Por Zoé Valdés.
Uno de los hombres más libres que he conocido se llama Ernesto Díaz Rodríguez. Hace algún tiempo, en una conversación en Madrid en un ascensor donde se hallaban presentes varios amigos, todos Presos Plantados, entre ellos Mario Chanes de Armas, Eusebio Peñalver, Ángel de Fana, José Pujals Mederos, Ernesto nos hizo reír cuando manifestó que nunca se había sentido tan bien como cuando estuvo preso esos 22 años, condenado por el régimen de Castro a más de 40. Yo podía intuir por qué lo decía, aunque lo hubiese soltado en ese tono divertido y desenfadado con el que aborda de manera sencilla sus actos de valentía y coraje: lo dijo porque lo sentía, porque es su verdad más grande. Incluso detrás de las mazmorras, este pescador oriundo del pueblo de Cojímar, supo aprender desde el pensamiento como único latido vigoroso a liberarse mediante una palabra asida a otra, y esa otra al espíritu.
Entre los poetas que la vida me ha regalado, Ernesto Díaz Rodríguez ocupa un espacio principal y esencial. Hombre y poeta nutren mis referentes de ejemplaridad esenciales y literarios. Su sensibilidad lírica es animada con la verdad del hombre que supo enfrentar la muerte, el dolor, la ausencia, la separación, la distancia, con el alma plena y abierta a la creación y a la escritura.
Por experiencia puedo afirmar que escribir no libera, más bien lo contrario, recluye, apresa los sentidos. Puedo suponer que, para un patriota encarcelado, como lo fue Ernesto, escribir era elegir entre hundir la pluma en la página enchumbada en sudores y remover la llaga que dejan las palabras, aferrarse a ellas, o dejarlas volar, en una fuga inextricable. Optó por lo primero.

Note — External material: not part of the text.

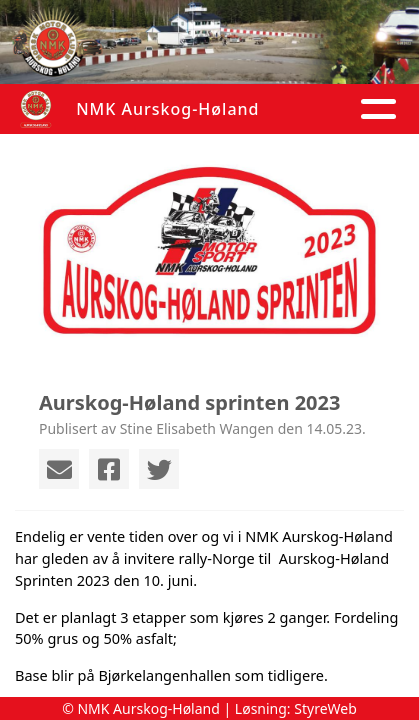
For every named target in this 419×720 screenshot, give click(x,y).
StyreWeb (325, 708)
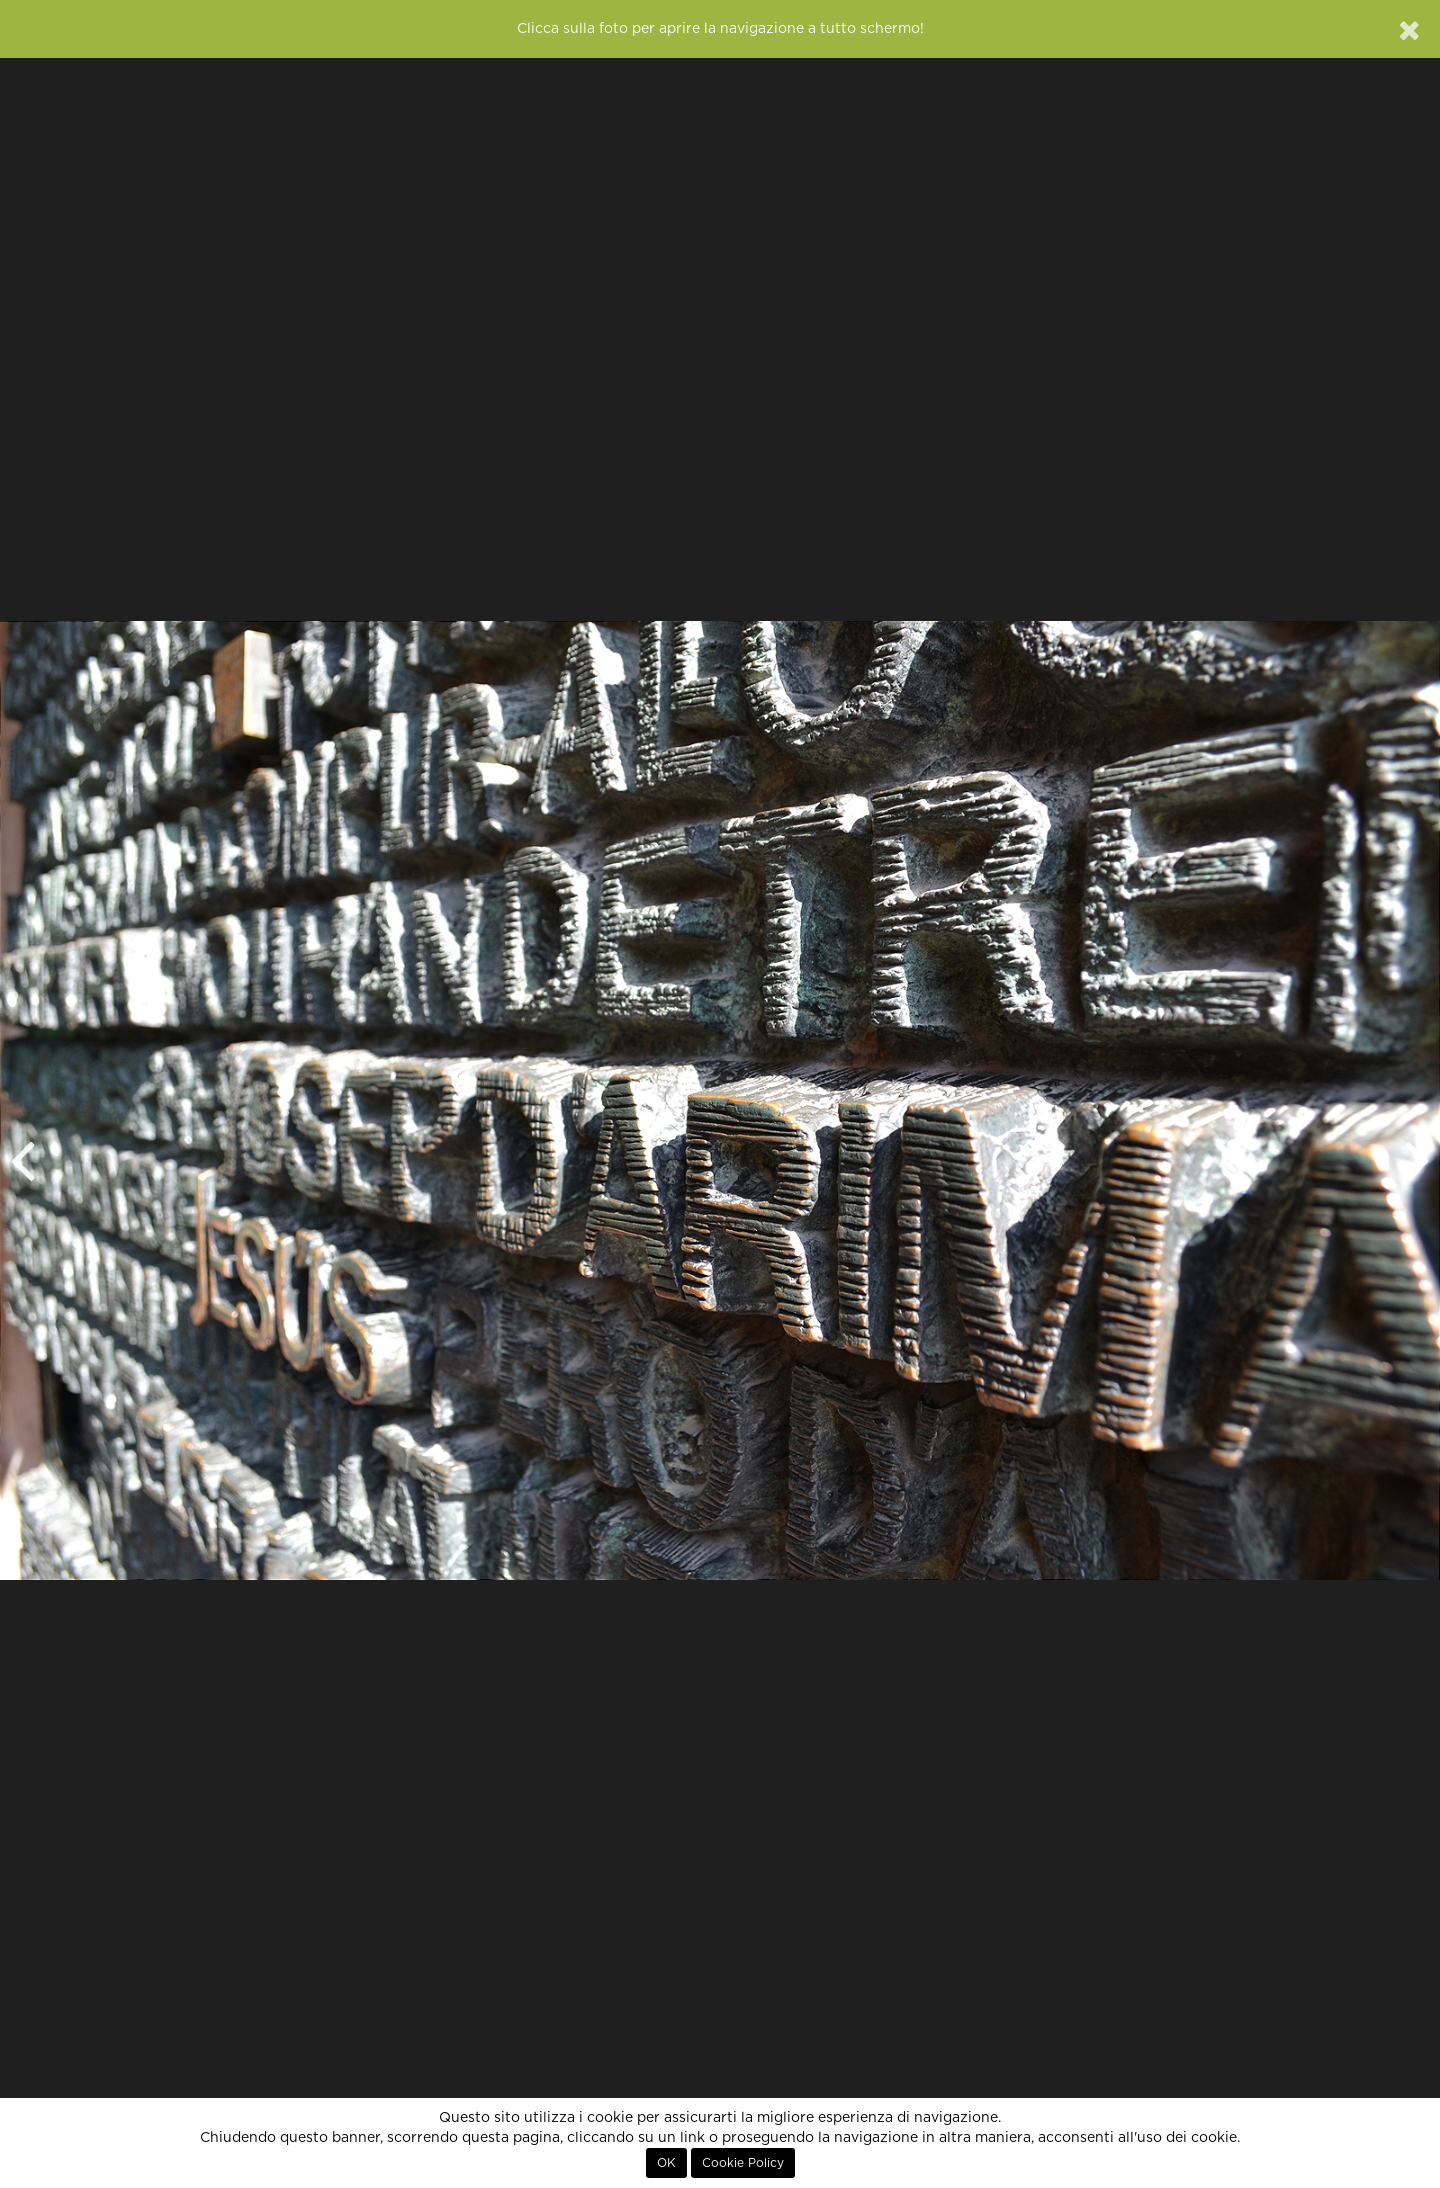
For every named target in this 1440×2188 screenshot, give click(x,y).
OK (666, 2163)
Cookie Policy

Las heridas reales, sin embargo, dolían mucho más, pero Ernesto eligió mitigar con el aliento del misterio, escribir poemas de amor, versos infantiles, clamores de emancipación dedicados a esas mujeres que, al igual que él, Presas Plantadas, resistían del otro lado de los muros que levantó la tiranía entre los cubanos.
Ernesto siempre ha sido, allí donde va, donde esté, un hombre libre, un bardo excepcional cuya lira imaginaria cantó a los niños, a los enamorados, a las mujeres, a su tierra (Cuba), al mundo, desde esa libertad interior que cura de manera eficaz, aunque dilatadamente, las más terribles ulceraciones.
También, perdonen por la anécdota, hace todavía más años, visité en la ciudad francesa de Clermont-Ferrand un castillo medieval, allí los anfitriones me contaron que, en época remota, en una de las torres encerraban a las mujeres consideradas brujas para luego quemarlas en la hoguera; una de ellas marcó la piedra con un potente anillo y repujó la palabra: ‘Résister’ (Resistir).
Evoco hoy emocionada con ustedes este instante, porque escribir poesía es una hermosa forma de resistencia, pero escribirla en una celda es todavía más una sugerente y bella manera de entrega absoluta a la libertad del ser humano, y a la voluntad que nos entrega Dios cuando escribimos, pues como bien decía Truman Capote: “Cuando Dios da un don, también entrega un látigo”.
Ernesto Díaz Rodríguez ha sabido hacer con el sereno y espléndido poemario En las Alas del Viento, ahora publicado, una magnífica donación de fe detrás de cada fuetazo de la vida. Sus versos constituyen una ofrenda, un legado desde la verdad, la compasión, la libertad y el sacrificio, a la grandeza de ser cubanos, y más específicamente en mi caso: cubana. Después de leerlo y apreciarlo me siento más comprometida, más cubana y más escritora que nunca.
Muchas gracias, querido hermano Ernesto. Suerte a todos los que te leerán una vez más.